Review of A Treachery of Spies by Manda Scott (2018, Corgi)

Present day and an elderly woman is found shot dead in a car park. To Capitaine Inés Picaut it appears to be a professional hit. The only clue is a business card sown into the lining of the victim’s coat. Picaut and her team discover that the victim's name appears to be Sophie Destivelle and a local film company was making a documentary about her involvement with SOE, a British-American Jedburgh team and the French Marquis in the Jura Mountains in the days leading up the D-Day landings and liberation. Other members of that group’s war-time leaders are present in Orleans, as is a special conference attended by high ranking American intelligence officers. When a second killing takes place of the son of one of the Marquis members, Picaut realises she has two mysteries to solve: who is killing Marquis members and their descendants and what happened during the war to prompt the murders so many years later. The remaining Marquis are not talking, determined to complete unfinished business and discover the identity of the suspected spy within their close knit resistance group. What started in the early 1940s is seemingly about to come to a bloody end.

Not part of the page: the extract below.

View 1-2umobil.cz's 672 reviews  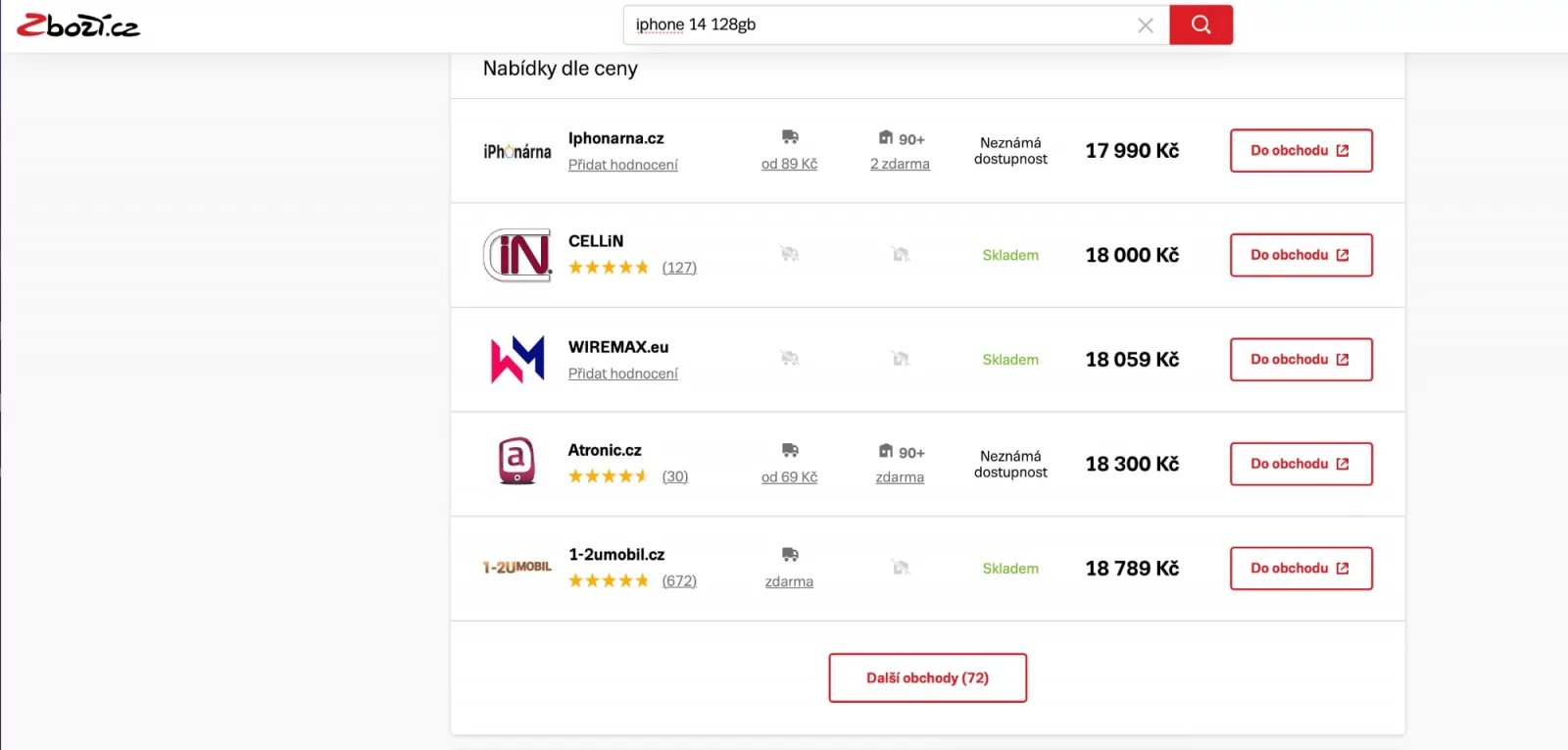coord(679,581)
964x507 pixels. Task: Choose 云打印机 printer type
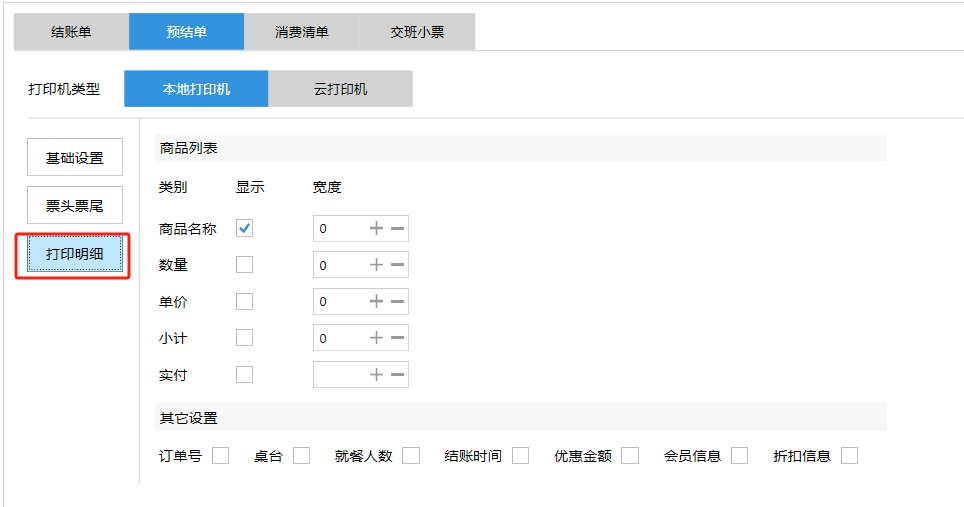pos(340,89)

A Treachery of Spies is the second book in the Capitaine Inés Picaut series, but can be read as a standalone. Manda Scott expertly weaves together two inter-related plots that are separated by seventy years. The first concerns a battle of wits between a master Gestapo agent who cleverly turns resistance members and a group of SOE agents and French Marquis that last much of the war. The resistance cell never quite gets the upper hand, even in victory, and the tight core of leaders are unsure if and who might be a spy. The second charts the present day investigation by Picaut into the assassination of one of SOE agents, Sophie Destivelle, herself turned and turned back again and also an assassin of traitors and collaborators during and after the war. Both threads make for compelling stories in and of themselves, with nicely crafted and well told plots, but when twisted together the result is a page-turning thriller. The characterisation is very nicely done, there’s good historical contextualisation, and the underlying premise in terms of the post-war era is interesting. Scott peppers the plot with twists and turns, and keeps the reader guessing as to the identity of the Marquis traitor and why the killing has resumed. An excellent read to finish up 2019.